If Juno is in orbit and they say this picture was taken after it got there, what would be the purpose of having a lens at that aspect if they want to use it to study the planet?
From what we have of the Hubble images, they are far better.
Juno's scientific payload includes:
A gravity/radio science system (Gravity Science)The spacecraft will also carry a color camera, called JunoCam, to provide the public with the first detailed glimpse of Jupiter's poles. [Emphasis added]
A six-wavelength microwave radiometer for atmospheric sounding and composition (MWR)
A vector magnetometer (MAG)
Plasma and energetic particle detectors (JADE and JEDI)

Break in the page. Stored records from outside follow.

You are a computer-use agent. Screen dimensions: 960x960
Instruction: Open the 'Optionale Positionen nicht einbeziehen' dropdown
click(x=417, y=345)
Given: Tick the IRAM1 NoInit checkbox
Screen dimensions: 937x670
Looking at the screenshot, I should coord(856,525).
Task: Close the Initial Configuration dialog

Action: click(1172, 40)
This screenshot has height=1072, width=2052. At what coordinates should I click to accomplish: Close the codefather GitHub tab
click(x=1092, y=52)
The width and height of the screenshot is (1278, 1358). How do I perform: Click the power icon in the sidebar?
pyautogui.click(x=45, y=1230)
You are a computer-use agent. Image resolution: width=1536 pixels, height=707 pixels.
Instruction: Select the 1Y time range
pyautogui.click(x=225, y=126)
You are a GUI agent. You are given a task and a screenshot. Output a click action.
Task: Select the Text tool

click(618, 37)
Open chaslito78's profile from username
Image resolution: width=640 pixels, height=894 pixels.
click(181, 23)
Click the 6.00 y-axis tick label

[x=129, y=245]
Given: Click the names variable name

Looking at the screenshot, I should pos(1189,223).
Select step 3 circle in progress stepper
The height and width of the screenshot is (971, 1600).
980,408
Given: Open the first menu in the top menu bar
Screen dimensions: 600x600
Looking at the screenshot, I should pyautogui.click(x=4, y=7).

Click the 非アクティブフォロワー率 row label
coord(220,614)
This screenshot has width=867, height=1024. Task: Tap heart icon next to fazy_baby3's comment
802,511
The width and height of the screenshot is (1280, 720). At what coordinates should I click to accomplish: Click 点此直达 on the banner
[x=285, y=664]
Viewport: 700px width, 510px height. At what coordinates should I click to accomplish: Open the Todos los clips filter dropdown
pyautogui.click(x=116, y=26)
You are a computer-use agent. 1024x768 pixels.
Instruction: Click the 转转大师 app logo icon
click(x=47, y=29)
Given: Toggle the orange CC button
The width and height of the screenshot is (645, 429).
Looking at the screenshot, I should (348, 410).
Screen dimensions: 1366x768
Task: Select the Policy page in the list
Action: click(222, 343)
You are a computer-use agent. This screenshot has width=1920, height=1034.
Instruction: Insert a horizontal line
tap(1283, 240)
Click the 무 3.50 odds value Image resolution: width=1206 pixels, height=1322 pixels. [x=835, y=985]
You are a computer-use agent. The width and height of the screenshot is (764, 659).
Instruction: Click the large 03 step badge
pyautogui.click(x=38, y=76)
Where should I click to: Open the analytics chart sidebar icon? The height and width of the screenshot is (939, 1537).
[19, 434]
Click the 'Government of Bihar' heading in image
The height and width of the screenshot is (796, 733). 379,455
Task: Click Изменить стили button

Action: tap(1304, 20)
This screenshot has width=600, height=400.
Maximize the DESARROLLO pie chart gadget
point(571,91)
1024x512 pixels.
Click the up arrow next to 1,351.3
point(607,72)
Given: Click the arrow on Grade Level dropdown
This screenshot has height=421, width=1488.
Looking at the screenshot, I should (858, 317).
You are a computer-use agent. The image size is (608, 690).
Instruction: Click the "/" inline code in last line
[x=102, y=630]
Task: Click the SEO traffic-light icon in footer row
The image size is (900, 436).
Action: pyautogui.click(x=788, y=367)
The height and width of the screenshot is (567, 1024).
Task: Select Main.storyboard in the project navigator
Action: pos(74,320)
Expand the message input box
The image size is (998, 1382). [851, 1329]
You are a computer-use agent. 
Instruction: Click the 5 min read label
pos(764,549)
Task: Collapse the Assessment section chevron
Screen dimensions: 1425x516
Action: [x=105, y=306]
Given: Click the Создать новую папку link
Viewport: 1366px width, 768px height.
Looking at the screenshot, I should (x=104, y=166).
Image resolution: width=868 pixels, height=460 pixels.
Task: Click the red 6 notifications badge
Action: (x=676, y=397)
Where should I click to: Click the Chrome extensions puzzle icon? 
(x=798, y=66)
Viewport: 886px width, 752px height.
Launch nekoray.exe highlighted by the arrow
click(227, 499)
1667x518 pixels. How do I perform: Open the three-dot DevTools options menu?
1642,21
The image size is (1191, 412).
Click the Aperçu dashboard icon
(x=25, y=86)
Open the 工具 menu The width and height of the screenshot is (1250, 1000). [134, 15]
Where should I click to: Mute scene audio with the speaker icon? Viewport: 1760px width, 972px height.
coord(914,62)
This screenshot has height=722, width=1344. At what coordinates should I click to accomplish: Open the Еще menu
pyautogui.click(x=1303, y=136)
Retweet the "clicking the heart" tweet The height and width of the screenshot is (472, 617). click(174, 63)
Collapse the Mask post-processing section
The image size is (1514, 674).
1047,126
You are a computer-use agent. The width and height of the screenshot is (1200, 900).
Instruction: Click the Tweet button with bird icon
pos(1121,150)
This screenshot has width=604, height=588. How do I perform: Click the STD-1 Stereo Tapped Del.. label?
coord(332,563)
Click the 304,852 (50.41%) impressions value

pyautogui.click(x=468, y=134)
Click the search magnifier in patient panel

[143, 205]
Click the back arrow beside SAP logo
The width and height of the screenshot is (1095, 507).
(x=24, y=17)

A radio/plasma wave experiment (Waves)
An ultraviolet imager/spectrometer (UVS)
An infrared imager/spectrometer (JIRAM)
So, the snapshot camera is a public relations tool. It's mission is scientific. It's like a cheap digital camera you give a little kid on a long trip to keep him amused.
At closest approach the spacecraft was turned around traveling engine first...they didn’t take pictures because of that and the fact that the burn to slow down to get into an initial orbit was more important than pictures. Juno is in a highly elliptical initial orbit so it is traveling away from Jupiter now. That’s why the Jupiter looks distant...it is distant.
Gee...would the Sun have anything to say to Mr. Jupiter about that compromising situation?
The whole mission has a highly elliptical orbit due to the radiation belt around the planet. The space craft essentially dive-bombs the planet once each orbit and captures a slice of imagery. It is going to take about a full year to get all of the pieces of the images captured to complete the survey.
Here is a video of the orbits planned https://www.youtube.com/watch?v=3liQOvj8LPE&feature=youtu.be
2 megapixels? That’s it?
Patience...... wait until August 27 and then say that
Visual images aren’t an important part of this mission. The camera is designed to fail after only seven orbits. It wouldn’t have a camera at all except for some publicity.